--- EXCERPTED DATA Enclosed Below ---

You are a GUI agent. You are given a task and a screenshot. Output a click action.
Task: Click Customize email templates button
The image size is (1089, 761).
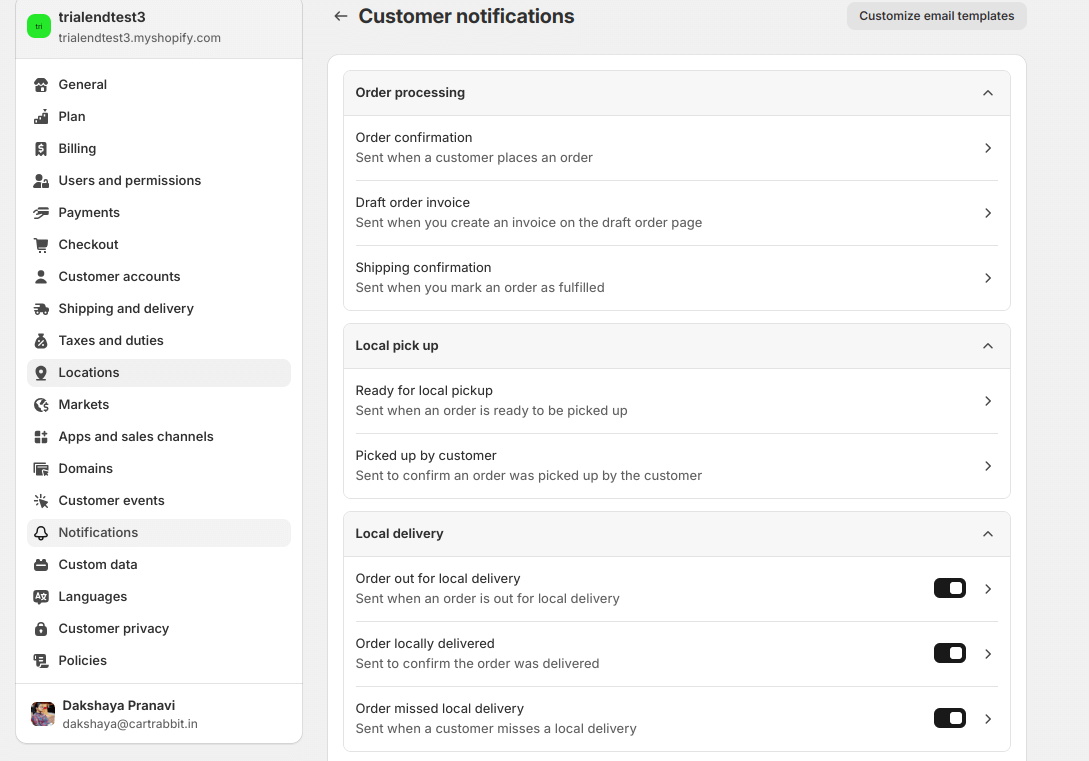click(936, 16)
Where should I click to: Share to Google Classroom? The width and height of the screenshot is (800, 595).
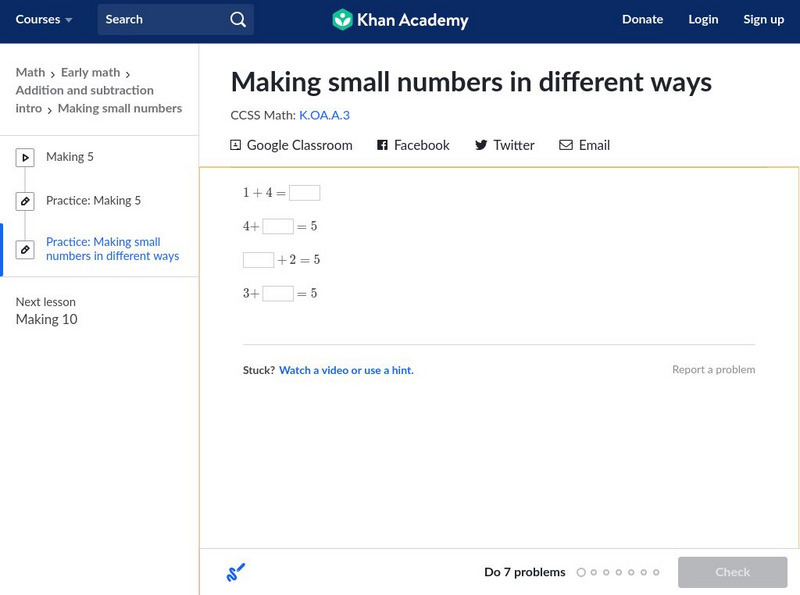tap(294, 145)
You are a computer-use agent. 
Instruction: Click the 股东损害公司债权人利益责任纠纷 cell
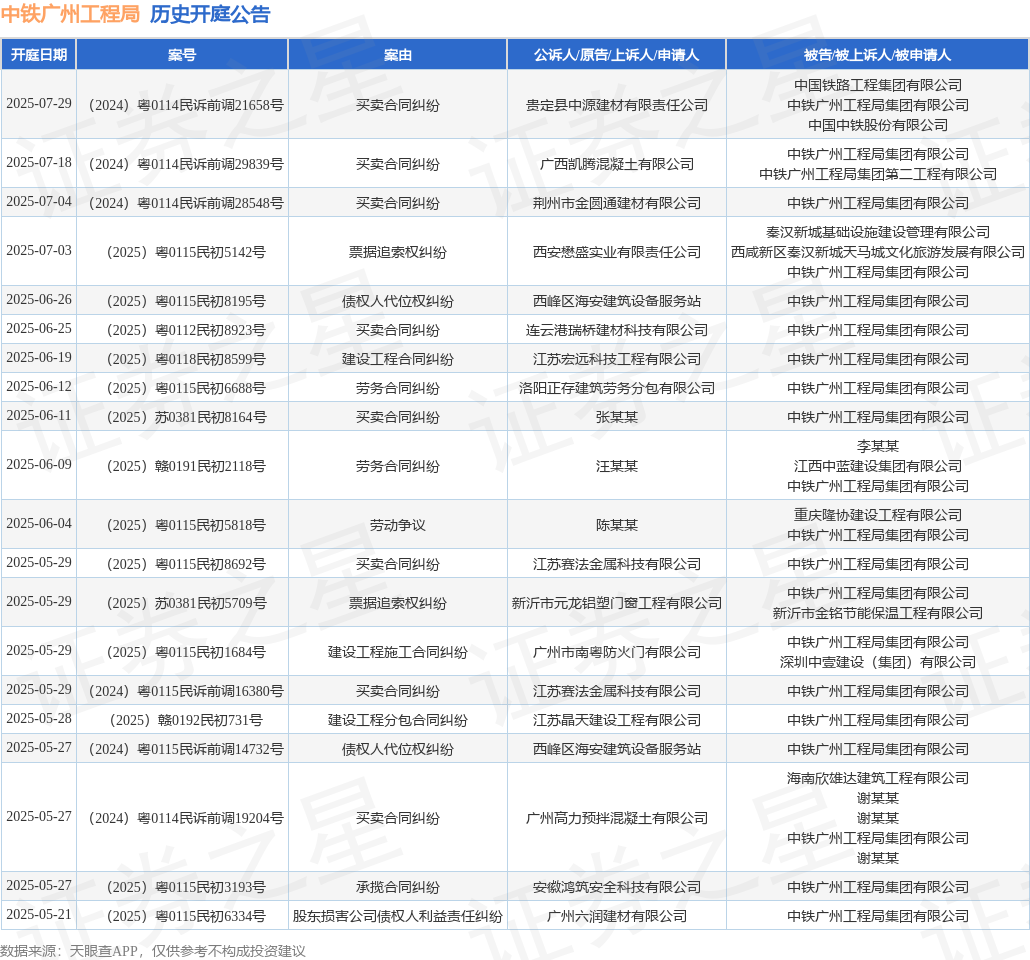click(397, 916)
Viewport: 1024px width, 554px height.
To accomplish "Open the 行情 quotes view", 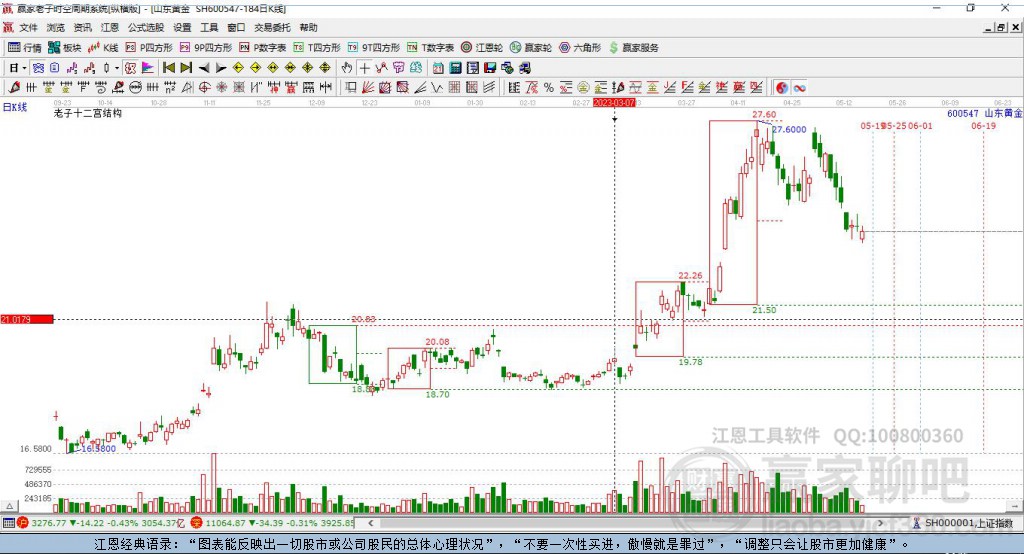I will tap(24, 48).
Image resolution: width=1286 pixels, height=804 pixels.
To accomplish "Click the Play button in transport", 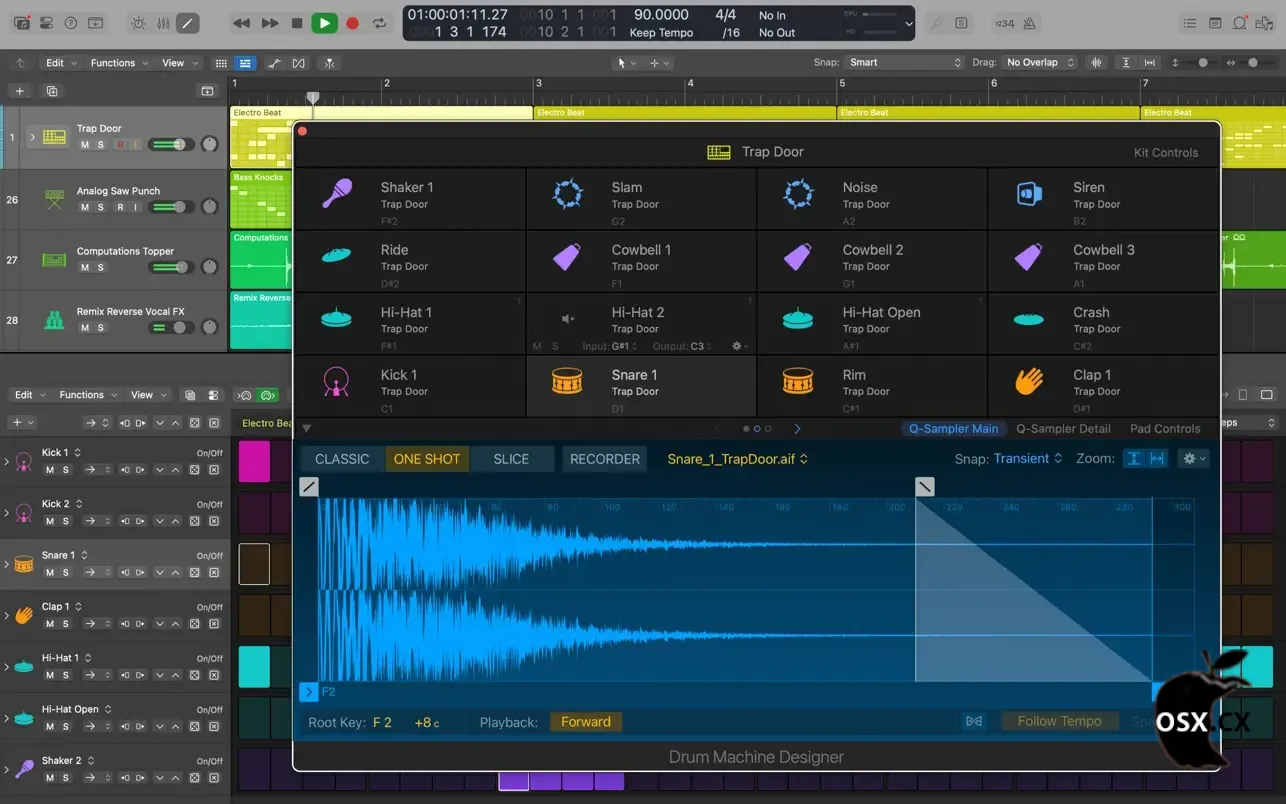I will coord(324,23).
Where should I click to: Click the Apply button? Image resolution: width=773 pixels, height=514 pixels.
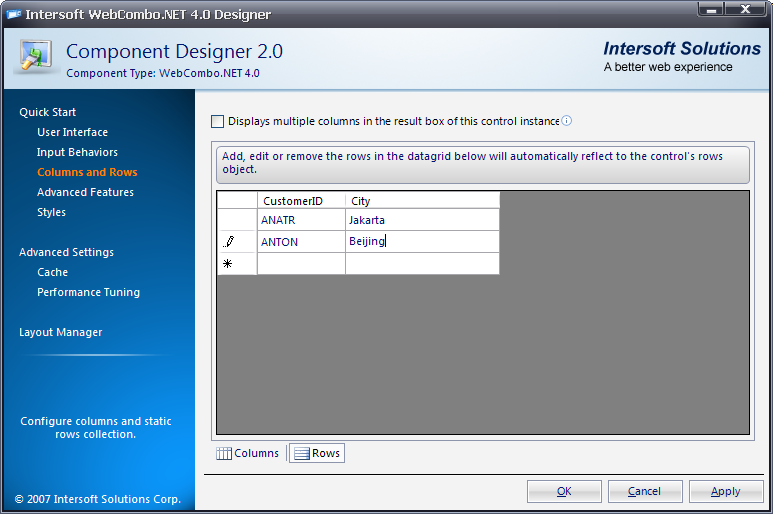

--- End of Enclosed EXCERPTED DATA ---

● EXERCISE INSTRUCTIONS
Whenever a line of the records holds the string "pixels", pick it out and copy it.

● PROBLEM SOLUTION
Image resolution: width=1286 pixels, height=804 pixels.
Where should I click to: Click the Apply button? Image resolution: width=773 pixels, height=514 pixels.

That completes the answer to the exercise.